Reproduce everything from the line containing "You are a computer-use" down to the line containing "coord(175,50)", including both of those lines. Leave the pictures out of your answer.
====================
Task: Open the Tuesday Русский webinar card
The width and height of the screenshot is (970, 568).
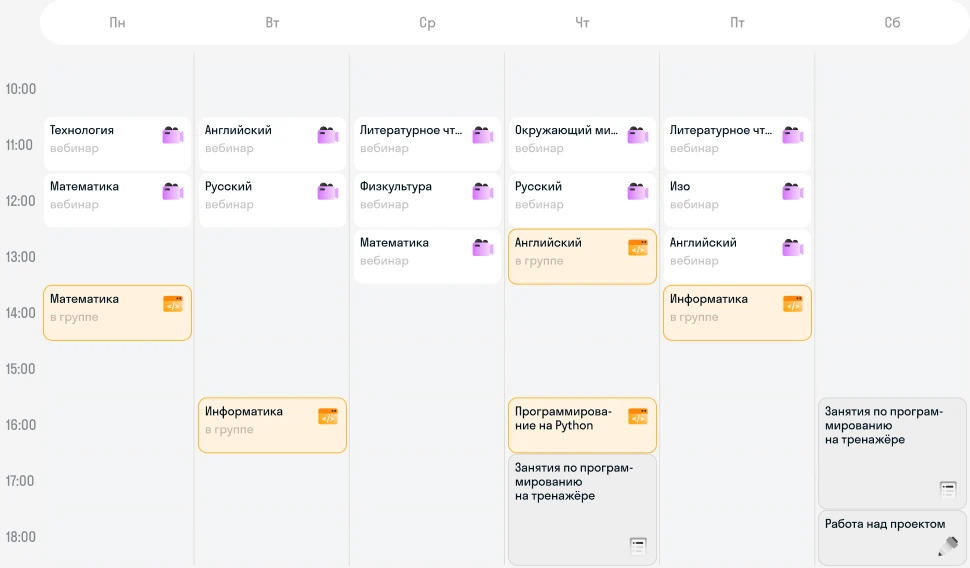Action: coord(272,200)
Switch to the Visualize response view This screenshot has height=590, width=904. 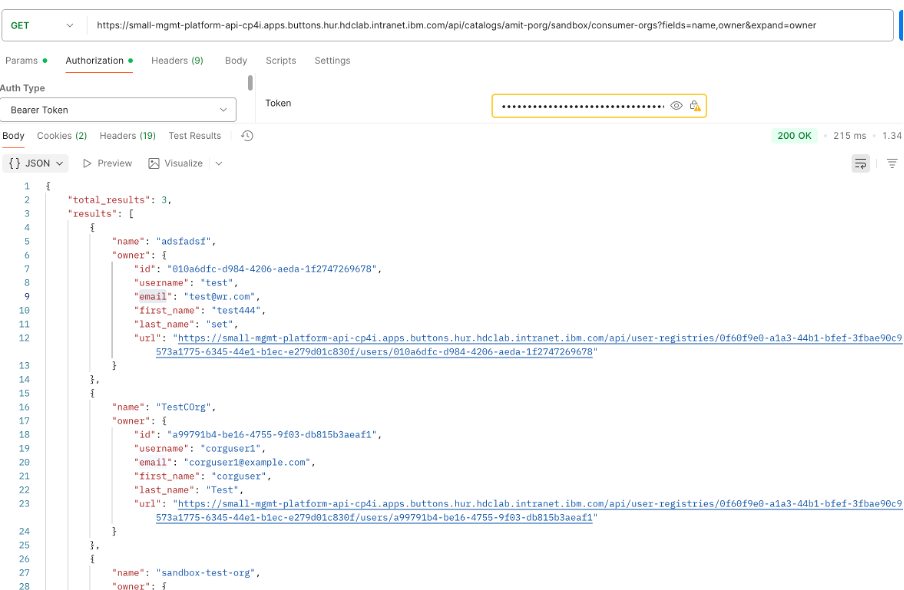(176, 163)
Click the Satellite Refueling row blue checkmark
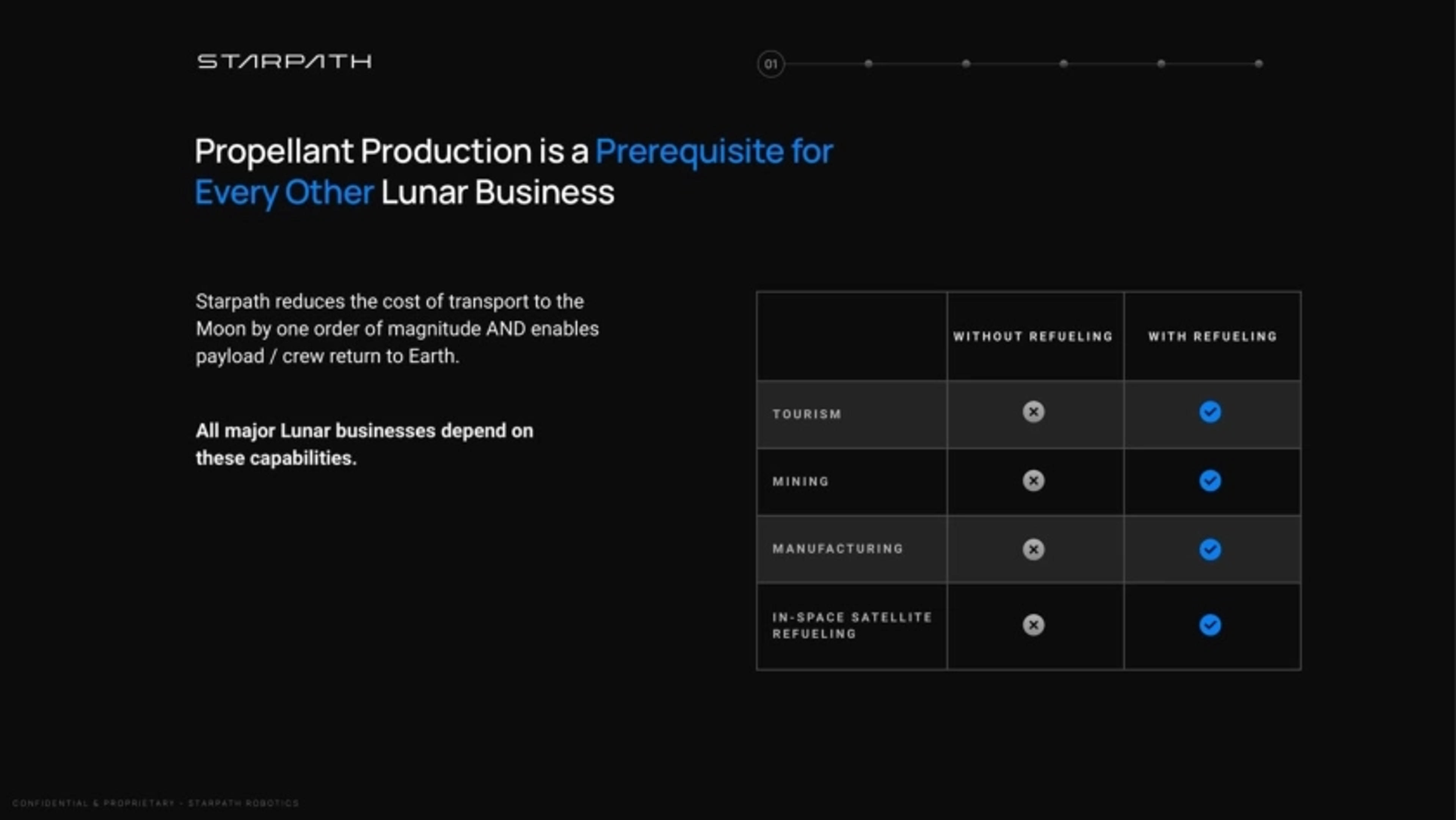1456x820 pixels. 1210,625
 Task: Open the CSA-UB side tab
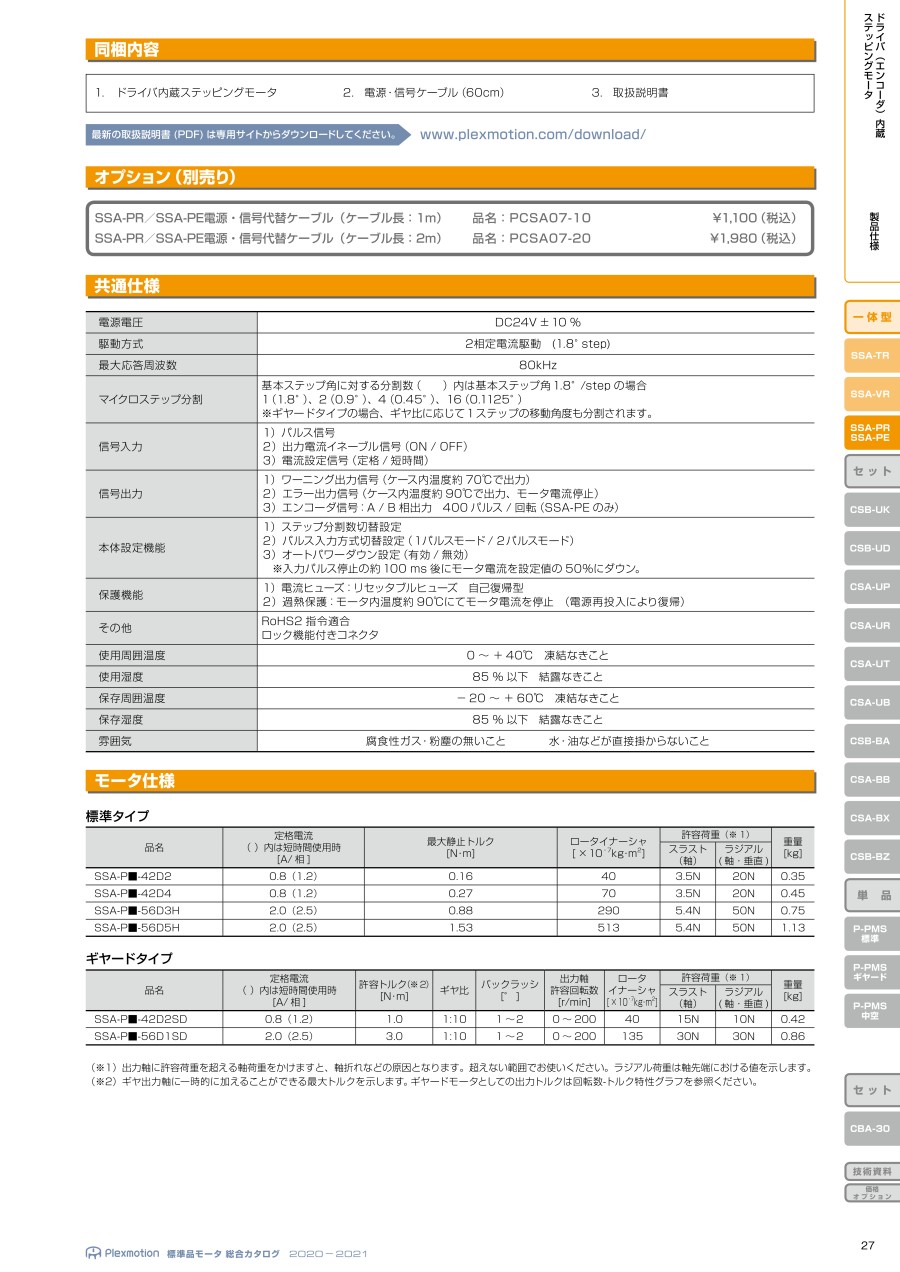870,702
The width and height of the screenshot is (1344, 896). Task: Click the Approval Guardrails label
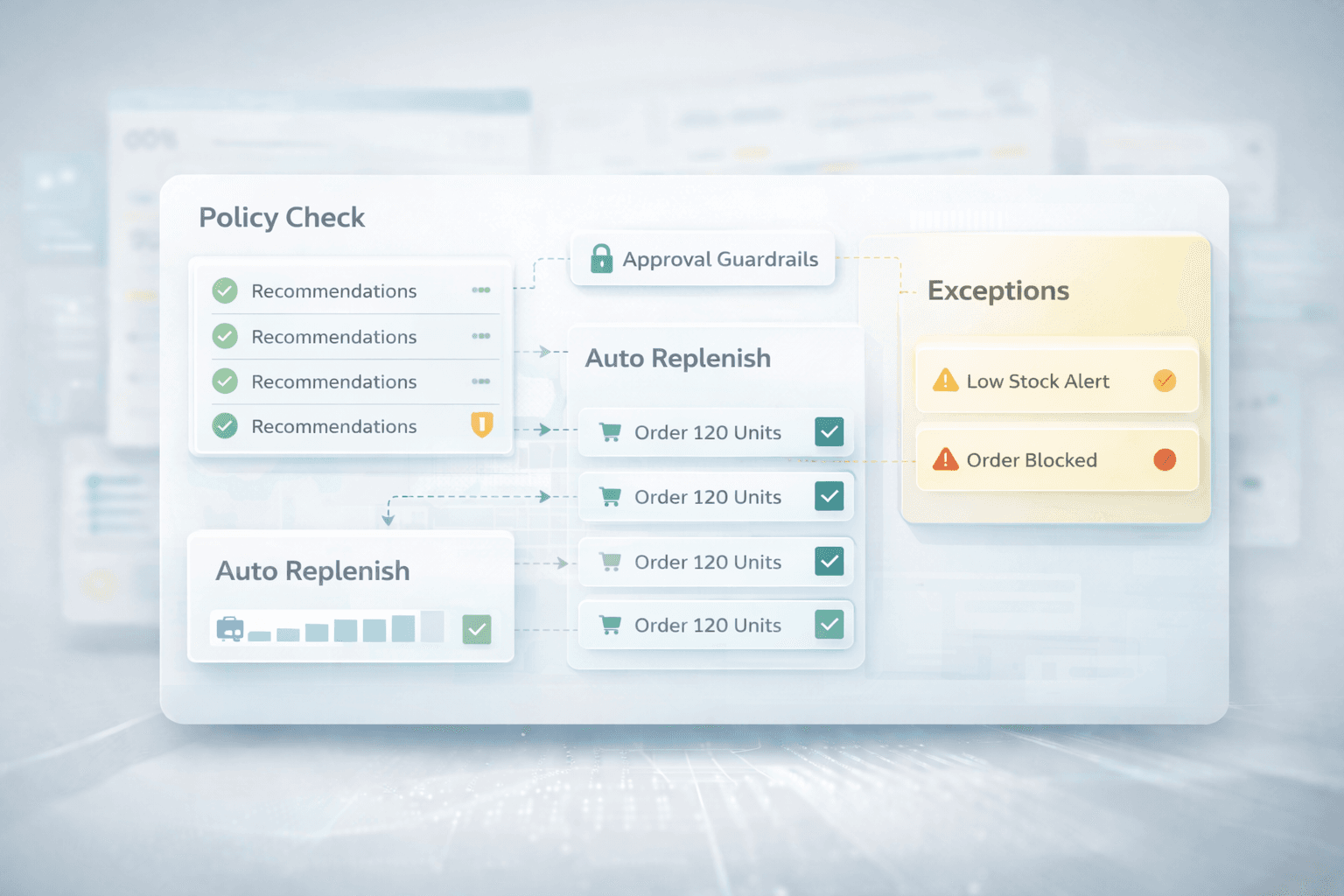tap(720, 259)
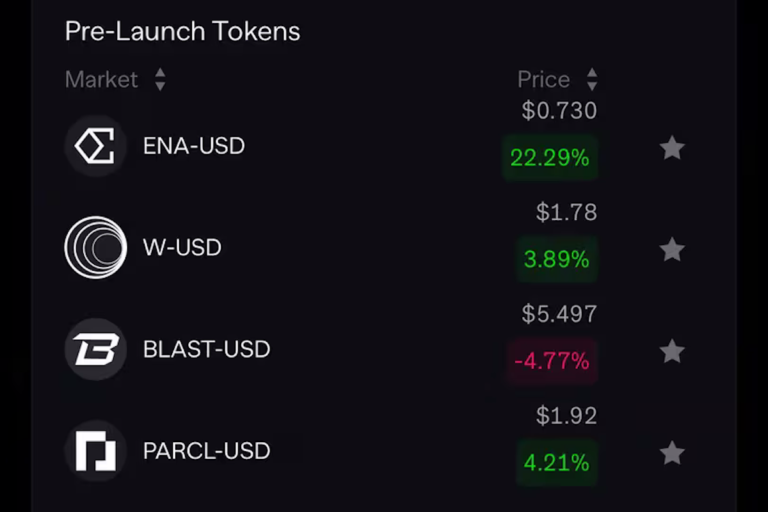768x512 pixels.
Task: Open the ENA-USD market
Action: pyautogui.click(x=194, y=146)
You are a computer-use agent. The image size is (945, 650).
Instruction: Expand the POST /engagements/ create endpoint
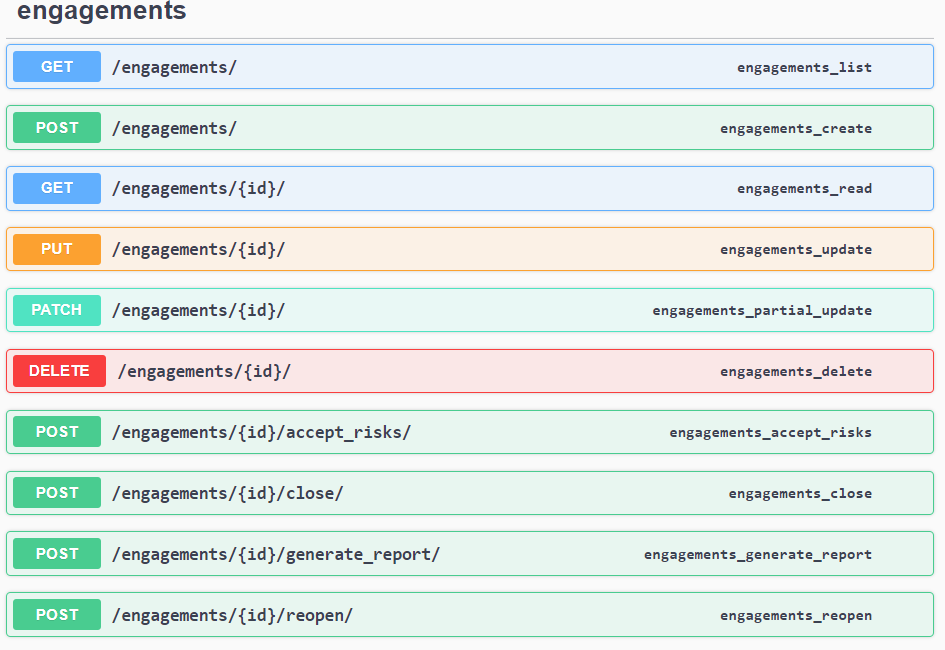point(174,128)
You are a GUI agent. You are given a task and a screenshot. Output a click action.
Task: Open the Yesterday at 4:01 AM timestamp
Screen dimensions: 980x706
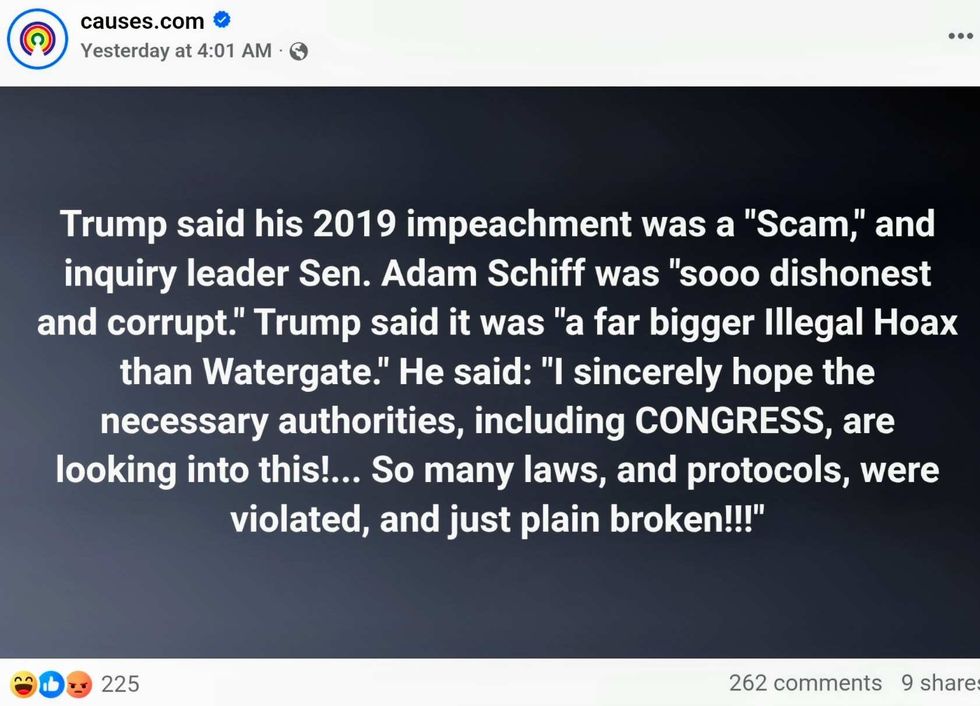coord(175,50)
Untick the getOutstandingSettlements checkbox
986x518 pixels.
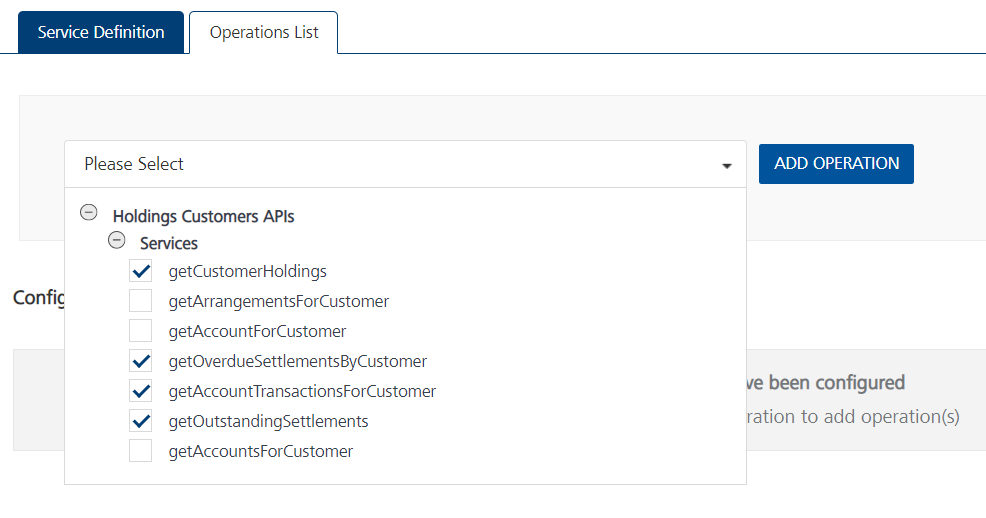(x=141, y=421)
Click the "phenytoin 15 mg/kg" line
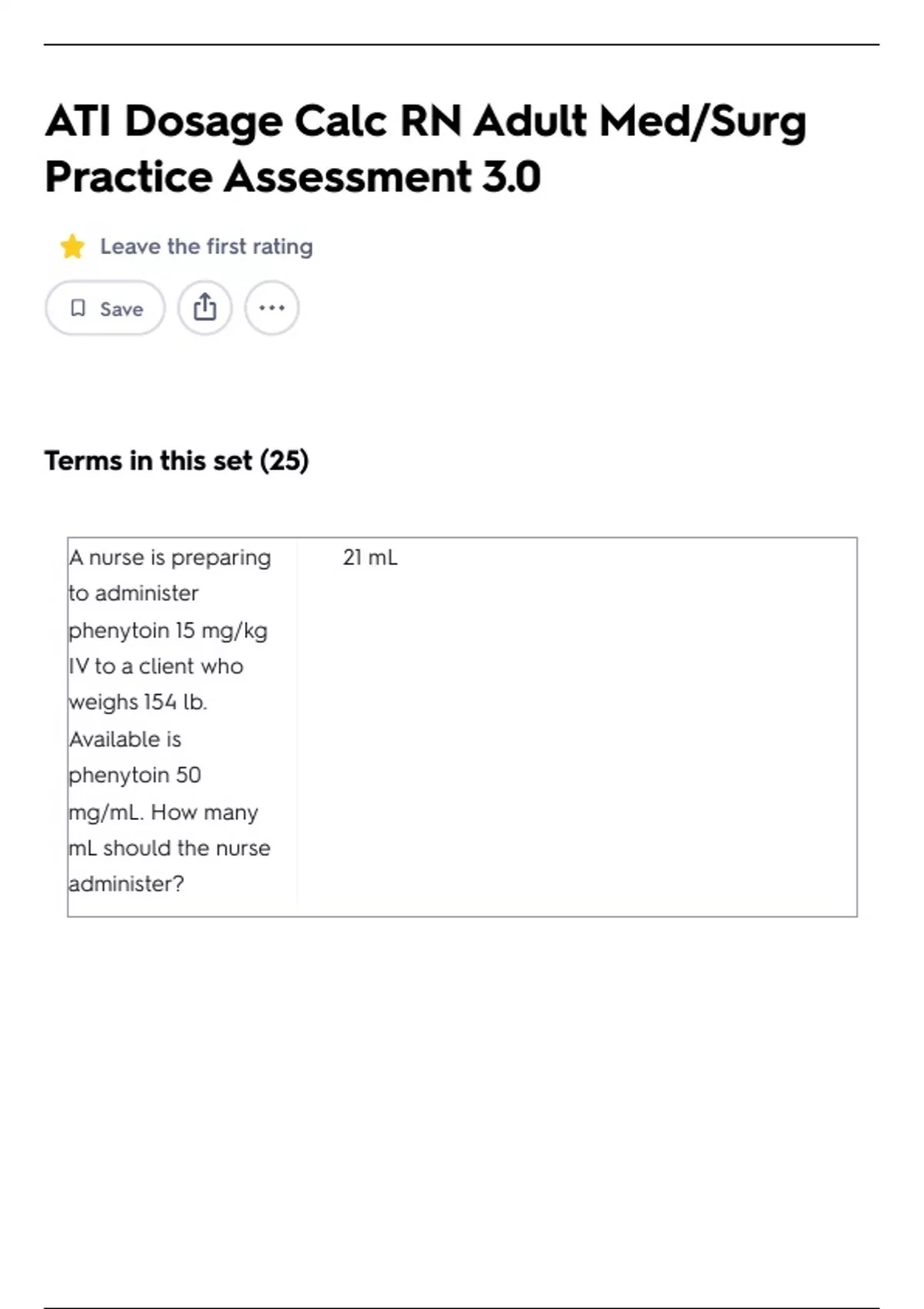 (x=168, y=631)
====================
■ **Exercise response**
You are a computer-use agent. The image size is (945, 650).
Instruction: Expand the POST /engagements/ create endpoint
point(174,128)
You are a GUI agent. You are given a task and a screenshot. Output a click action.
Task: Open the Yesterday at 4:01 AM timestamp
Screen dimensions: 980x706
coord(175,50)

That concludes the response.